When you think of Australian islands, the first to come to mind is likely Tasmania. As big as it is, and as close as it is to the Australian mainland, it’s hard to miss. It also retains an air of mystery and excitement on its own, as admittedly many other areas of Australia do. However, it’s often forgotten that the Commonwealth of Australia – which is itself one big island – if you stop and think about it has over 8,000 islands total within its maritime borders. A great many end up being overlooked by those planning a holiday Down Under.
It’s a bit much to expect to visit all 8,222 Australian islands in one’s lifetime. There are just too many to choose from, so from that vast array you must discriminate a bit. If a holiday to Australia is in your future, and island hopping is on the itinerary – as it should be – it would behove you to have an idea of which islands are available to see depending on the states you’ll end up visiting.

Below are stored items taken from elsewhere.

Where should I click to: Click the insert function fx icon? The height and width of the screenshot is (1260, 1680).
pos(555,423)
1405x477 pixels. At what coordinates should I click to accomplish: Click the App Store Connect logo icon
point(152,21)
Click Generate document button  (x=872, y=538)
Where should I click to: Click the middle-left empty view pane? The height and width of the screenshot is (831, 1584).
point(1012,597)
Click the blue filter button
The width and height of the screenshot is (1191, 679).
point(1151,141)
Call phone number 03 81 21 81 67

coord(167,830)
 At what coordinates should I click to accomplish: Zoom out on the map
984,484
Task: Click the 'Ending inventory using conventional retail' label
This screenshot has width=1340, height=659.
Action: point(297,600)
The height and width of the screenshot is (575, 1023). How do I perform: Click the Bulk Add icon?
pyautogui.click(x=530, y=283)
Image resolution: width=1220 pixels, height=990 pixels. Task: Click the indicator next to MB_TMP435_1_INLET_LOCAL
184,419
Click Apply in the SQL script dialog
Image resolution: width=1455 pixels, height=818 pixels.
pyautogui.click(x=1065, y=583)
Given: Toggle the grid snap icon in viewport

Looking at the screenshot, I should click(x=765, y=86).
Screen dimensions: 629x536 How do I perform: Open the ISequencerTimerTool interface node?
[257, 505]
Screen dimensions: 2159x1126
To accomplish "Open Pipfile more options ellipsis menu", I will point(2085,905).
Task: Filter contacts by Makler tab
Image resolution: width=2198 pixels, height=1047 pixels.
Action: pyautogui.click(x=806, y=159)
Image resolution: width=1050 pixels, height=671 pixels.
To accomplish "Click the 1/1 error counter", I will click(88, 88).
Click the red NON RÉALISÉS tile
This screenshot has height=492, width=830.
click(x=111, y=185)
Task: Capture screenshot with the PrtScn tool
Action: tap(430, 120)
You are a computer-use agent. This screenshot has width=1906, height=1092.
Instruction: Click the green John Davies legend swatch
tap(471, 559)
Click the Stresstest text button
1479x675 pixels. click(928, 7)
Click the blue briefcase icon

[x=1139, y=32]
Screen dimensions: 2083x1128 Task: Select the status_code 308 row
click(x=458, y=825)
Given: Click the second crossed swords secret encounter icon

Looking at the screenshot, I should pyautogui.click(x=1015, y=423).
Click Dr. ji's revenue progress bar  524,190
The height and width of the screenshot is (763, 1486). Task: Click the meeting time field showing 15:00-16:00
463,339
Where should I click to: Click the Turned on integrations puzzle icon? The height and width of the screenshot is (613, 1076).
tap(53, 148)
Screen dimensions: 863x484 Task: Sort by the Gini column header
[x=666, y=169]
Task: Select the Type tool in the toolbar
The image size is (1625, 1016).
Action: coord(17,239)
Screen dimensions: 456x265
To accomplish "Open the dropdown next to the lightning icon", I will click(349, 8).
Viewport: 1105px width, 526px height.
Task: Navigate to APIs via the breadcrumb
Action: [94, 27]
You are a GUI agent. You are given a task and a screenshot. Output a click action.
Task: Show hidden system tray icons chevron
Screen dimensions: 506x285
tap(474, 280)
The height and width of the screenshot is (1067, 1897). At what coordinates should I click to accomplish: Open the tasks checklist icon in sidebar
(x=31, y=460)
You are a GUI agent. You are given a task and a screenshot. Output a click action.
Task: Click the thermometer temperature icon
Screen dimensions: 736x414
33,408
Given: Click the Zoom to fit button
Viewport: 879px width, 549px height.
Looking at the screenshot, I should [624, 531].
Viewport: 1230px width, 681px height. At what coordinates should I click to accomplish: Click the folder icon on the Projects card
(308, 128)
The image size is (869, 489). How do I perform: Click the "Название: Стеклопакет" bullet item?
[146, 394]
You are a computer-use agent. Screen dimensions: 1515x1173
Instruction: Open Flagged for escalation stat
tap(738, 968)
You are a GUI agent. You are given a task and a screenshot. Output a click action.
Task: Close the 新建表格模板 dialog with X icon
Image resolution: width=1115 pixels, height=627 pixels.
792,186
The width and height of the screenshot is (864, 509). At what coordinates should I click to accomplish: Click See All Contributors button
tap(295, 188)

Pick up a guidebook to see just how much of Australia there is to discover, and you might be overwhelmed with choices.
If the eastern Australian states of Queensland, New South Wales or Victoria are where you’re headed, then one overlooked Australian island you might want to take a peek at 877 miles to the east of the mainland is Norfolk Island. A largely self-governing external territory of the Commonwealth of Australia, Norfolk Island has the best of both worlds – mainland Australian hospitality and its own island charm.
What to See and Do on Norfolk Island
Replete with cliffs, pine trees, and beautiful beaches to enjoy the sights and sounds of the South Pacific, and within close proximity to other small islands, Norfolk Island affords visitors a chance to get away from it all while remaining in Australia itself. As if the views weren’t enough in themselves, the weather is also a draw, as Norfolk Island’s mild climate ensures year-round enjoyment (though rain will occasionally make an appearance). Norfolk Island is also a bit of a birder’s paradise, with slender-billed white-eyes, eponymous gerygones, parakeets, and other tropical birds.
Where to Stay
Not as overrun with development as other areas in Australia, most accommodation on Norfolk Island is less about high-rise hotels, more about getting back in touch with your surroundings. Norfolk Island hotels present visitors with the opportunity to enjoy both the age-old blessings of nature and modern comforts. Ocean views are easily acquired, though if you prefer mountains and valleys, you’re sure to find a place to stay where you’ll be close to them. In addition, many hotels are within walking distance of restaurants and tax-free shopping areas.
The next time you’re planning a visit to Australia, keep Norfolk Island in mind. It is a bit of a trek for the more casual traveller, but for the island hopping enthusiast, its locale and charms make it a must-see destination.